Sally Diamonds a maintenant quarante-deux ans mais toute sa vie durant elle a vécu sous cloche. Celle, préconisée par son père adoptif et psychiatre de son état, qui a fait de la jeune femme une « handicapée émotionnelle » : une empathie proche du néant, un isolement prescrit, une surdité feinte pour échapper aux autres.

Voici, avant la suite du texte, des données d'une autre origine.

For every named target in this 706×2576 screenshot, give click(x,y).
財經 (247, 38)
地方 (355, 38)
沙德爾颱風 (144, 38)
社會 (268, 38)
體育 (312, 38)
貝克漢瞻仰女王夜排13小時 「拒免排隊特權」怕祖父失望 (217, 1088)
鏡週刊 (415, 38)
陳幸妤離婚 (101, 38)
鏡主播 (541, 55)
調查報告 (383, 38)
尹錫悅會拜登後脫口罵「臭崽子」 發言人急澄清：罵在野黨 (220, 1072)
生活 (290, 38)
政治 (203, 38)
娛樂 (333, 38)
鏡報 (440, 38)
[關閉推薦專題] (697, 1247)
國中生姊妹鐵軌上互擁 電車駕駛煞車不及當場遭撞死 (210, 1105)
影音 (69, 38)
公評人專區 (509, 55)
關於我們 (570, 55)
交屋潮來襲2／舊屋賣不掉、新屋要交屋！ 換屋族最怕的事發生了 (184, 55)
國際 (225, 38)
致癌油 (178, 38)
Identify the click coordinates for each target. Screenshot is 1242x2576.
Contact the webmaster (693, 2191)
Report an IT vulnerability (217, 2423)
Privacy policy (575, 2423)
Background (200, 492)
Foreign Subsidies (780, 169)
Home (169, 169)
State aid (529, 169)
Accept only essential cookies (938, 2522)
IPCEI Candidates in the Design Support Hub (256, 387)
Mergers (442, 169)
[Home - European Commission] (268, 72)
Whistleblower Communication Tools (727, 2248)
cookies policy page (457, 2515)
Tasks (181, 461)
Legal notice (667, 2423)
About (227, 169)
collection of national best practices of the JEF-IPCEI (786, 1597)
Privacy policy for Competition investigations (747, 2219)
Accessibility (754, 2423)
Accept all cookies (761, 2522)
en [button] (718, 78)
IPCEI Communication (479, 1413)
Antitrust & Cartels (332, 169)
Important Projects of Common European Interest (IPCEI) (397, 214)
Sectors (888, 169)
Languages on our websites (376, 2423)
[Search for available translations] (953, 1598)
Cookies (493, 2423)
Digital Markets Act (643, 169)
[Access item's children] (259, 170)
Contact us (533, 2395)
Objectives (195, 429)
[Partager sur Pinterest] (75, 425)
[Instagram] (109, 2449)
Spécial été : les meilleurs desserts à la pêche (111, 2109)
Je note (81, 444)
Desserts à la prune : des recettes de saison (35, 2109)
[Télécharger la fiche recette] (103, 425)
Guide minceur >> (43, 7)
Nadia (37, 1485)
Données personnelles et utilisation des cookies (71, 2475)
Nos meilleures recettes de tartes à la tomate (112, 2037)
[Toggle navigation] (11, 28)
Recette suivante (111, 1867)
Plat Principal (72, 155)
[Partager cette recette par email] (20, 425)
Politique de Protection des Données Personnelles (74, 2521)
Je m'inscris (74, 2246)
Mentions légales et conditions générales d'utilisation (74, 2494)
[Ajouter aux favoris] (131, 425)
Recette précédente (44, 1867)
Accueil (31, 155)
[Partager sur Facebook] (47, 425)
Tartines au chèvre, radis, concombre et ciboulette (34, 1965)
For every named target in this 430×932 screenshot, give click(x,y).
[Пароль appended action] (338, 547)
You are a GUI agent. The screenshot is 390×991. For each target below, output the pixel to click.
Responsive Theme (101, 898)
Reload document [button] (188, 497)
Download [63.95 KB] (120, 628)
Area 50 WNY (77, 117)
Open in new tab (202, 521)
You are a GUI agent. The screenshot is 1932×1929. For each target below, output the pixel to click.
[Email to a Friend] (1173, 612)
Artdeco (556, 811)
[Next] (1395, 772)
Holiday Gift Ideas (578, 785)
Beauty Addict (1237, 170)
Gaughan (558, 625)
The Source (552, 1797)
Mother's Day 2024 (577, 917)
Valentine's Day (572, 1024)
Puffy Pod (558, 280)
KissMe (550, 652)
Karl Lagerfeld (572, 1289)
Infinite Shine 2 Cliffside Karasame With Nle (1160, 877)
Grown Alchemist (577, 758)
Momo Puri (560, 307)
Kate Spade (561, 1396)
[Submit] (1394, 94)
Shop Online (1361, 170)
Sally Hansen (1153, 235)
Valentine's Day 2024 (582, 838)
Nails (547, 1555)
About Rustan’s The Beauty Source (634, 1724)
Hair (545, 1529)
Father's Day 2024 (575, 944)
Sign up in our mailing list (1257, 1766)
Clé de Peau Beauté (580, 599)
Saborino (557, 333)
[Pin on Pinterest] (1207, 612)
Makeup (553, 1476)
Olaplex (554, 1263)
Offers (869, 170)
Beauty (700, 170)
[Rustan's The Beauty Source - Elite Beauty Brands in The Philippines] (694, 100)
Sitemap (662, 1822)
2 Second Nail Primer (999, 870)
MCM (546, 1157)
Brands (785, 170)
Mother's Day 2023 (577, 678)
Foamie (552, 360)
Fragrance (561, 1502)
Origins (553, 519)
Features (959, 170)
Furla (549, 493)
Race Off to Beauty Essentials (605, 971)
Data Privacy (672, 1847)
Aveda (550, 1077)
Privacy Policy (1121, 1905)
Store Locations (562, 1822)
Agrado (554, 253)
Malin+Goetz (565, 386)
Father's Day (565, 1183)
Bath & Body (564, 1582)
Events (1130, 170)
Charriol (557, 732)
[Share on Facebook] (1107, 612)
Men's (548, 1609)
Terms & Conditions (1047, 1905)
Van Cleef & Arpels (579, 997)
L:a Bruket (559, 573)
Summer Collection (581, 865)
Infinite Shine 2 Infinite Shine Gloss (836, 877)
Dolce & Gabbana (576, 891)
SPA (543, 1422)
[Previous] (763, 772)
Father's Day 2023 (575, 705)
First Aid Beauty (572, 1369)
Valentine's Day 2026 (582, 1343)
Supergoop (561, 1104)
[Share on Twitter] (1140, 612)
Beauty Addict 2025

Celle aussi, qu’elle ignore jusqu’au jour où son père adoptif décède et lui « lègue » trois longues lettres qui racontent sa véritable histoire, tragique et glaçante. Sally, qui n’a rien gardé en mémoire de son enfance traumatique, découvre l’innommable : la captivité forcée d’une enfant de onze ans, devenue mère à douze sous les assauts d’un pédophile. Et elle, Sally, est l’enfant d’un monstre, dont on n’a jamais retrouvé la trace…
Son comportement et ses errances sociales trouvent alors enfin une explication. Mais s’adapter au monde moderne prend du temps et son inadéquation notoire dans sa bourgade peine à être dépassée. Alors Sally, entourée de quelques proches, entame un cheminement pour enfin « être » et re-devenir au monde.
C’est sans compter un vieil ours qui lui parvient dans un colis envoyé depuis la Nouvelle-Zélande et qu’elle identifie aussitôt comme Toby, la peluche de son enfance. Son géniteur pourrait-il être encore en vie ?
« Les pédophiles cessent-ils d’être des pédophiles tant qu’on ne les a pas arrêtés ? » (p.203)
On frémit, car la quête des origines, aussi glaçante soit-elle, devient enquête. Et le roman de livrer la genèse, en des chapitres alternés, du martyr de Sally et de sa mère. Nous découvrons, horrifiés, les agissements d’un homme à la fois misogyne et pédophile qui non seulement séquestre ses victimes mais isole de toute vie sociale son fils en lui imposant des arguments fumeux, auxquels bien sûr l’enfant, crédule et aveuglé par l’amour pour son père, croit.
L’inadaptation sociale de Sally s’explique-t-elle par les gènes maudits dont elle est le fruit ? Peut-elle prétendre à vivre autrement une existence dont les hommes autour d’elle l’ont privée, avec plus ou moins de cruauté ?
Le roman réfléchit avec intelligence à la filiation : que lègue-t-on lorsque l’on est parents, que ce soit imposé ou involontaire ? Peut-on outrepasser un carcan pour devenir soi-même ou est-on fatalement condamné à répéter des schémas délétères ? L’enfance victime est ici lourdement dénoncée : sous couvert d' »aimer », tant de gosses abusés et abîmés…
« Qui me comprendrait, même si je disais la vérité ? Vérité que je ne pouvais avouer. » (p.371)
L’alternance des voix narratives Sally / son frère m’a happée, on le comprend. A l’inverse, le cheminement de ré-appropriation sociale et émotionnelle de Sally, poussive et répétitive, m’a passablement agacée car trop de fils tendaient vers une forme de naïveté pas forcément crédible.
Un bon moment de lecture, mais sans emphase non plus.
La voisine sans histoire, Liz NUGENT, traduit de l’anglais (Irlande) par Manon Malais, éditions Michel LAFON, 2026, 429 pages, 21€.